How to Mow, Weed, Aerate, Over-Seed, and Otherwise Fix Your Lawn

How to Mow, Weed, Aerate, Over-Seed, and Otherwise Fix Your Lawn

posted in: Rants | 9

Aren’t There More Important Things to Worry About than Grass?

I’ve never cared much for my lawn before.  When I was younger (because I was told to) I mowed my parents’ and grandparents’ lawns, and even mowed for a lawn care company.  But this Spring when a sea of dandelions washed over my lawn, I took it personally.

The following is what I’ve learned about cultivating pride in your yard’s turf, and turning your weed-patch into a respectable lawn.

Admitting You Have a Problem:

I like to golf.  Golf courses typically have very nice turf.  So when an army of yellow flowers, clover, thistle, creeping charlie, and who-knows-what overtook my turf, my lawn stood in high-contrast with my course’s fairways.  I decided I would have to go beyond simply mowing and trimming this year.

Tip #1:  Mow High

  • Set your mower to cut your grass at least 3″ high.
  • Once you get your weeds under control, tall grass helps to shade out new weed upstarts.
  • This will also help to green the turf in prolonged dry spells.
  • Furthermore, it promotes root growth (think of the height of your grass blades, and that’s about how deep the roots go).

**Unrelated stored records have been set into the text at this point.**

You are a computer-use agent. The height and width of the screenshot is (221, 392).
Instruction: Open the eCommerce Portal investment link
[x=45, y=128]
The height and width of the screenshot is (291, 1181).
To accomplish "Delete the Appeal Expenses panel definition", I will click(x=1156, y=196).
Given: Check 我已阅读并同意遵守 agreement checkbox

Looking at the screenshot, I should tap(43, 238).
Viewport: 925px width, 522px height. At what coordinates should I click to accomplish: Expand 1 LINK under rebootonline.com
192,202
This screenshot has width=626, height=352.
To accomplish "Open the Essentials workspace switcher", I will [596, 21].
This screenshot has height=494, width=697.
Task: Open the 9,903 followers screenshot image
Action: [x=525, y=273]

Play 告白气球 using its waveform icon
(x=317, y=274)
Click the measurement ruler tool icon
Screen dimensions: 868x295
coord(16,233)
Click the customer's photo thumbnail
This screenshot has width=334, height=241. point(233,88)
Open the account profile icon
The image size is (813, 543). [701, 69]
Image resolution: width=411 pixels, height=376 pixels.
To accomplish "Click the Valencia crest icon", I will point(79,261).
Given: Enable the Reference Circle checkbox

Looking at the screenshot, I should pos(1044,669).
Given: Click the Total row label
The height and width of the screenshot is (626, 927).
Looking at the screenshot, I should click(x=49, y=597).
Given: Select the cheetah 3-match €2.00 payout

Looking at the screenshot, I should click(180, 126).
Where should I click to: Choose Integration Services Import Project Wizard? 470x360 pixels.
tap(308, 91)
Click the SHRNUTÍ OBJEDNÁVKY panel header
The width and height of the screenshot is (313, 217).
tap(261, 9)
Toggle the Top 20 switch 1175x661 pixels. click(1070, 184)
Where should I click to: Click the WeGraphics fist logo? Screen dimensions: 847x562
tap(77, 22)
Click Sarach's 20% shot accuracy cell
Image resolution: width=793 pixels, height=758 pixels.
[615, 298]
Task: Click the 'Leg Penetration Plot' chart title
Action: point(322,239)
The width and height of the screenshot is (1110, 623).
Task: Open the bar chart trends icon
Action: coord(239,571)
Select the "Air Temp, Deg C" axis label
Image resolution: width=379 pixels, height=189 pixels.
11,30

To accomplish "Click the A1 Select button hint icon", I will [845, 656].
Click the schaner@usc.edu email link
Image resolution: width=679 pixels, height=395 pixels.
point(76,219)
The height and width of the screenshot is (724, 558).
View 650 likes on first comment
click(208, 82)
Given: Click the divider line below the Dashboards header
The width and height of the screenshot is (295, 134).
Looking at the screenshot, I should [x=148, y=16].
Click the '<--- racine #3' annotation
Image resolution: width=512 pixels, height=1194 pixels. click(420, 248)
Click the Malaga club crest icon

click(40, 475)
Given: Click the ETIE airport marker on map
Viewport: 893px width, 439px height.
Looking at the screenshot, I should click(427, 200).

EDIT:  June 2011 – This year I’ve been mowing as high as I can set my Craftsman brand push-mower, and I’m surprised at how people have commented on how nice the lawn looks.  I’m sure that I’m mowing at least 4 inches high now.

Tip #2:  Kill Weeds

  • As your weeds disappear, your grass will grow to fill in the gaps and new weeds will have less area to gain a foothold.

Killing Weeds:

This doesn’t happen overnight.  When I decided to eradicate weeds, I researched “natural” and organic techniques, but decided that I needed to try chemicals first due to the extent of my infestation.  I feel guilty about spraying chemicals on my lawn that will likely runoff to water supplies or wetland habitats, but I’m able to rationalize chemical herbicide usage for now.

This spring I started off with a “Weed & Feed” treatment.  This is a bag(s) of granules with both fertilizer and herbicide mixed in.  I used a broadcast spreader to apply this to my lawn, and followed manufacturer directions on how much to put on each 1,000 sq/ft.  After about a week I noticed a lot of the dandelions started to curl and wilt.  after 2 or 3 weeks, I felt that the herbicide had done all it was going to do.  This is when I began Spot Spraying.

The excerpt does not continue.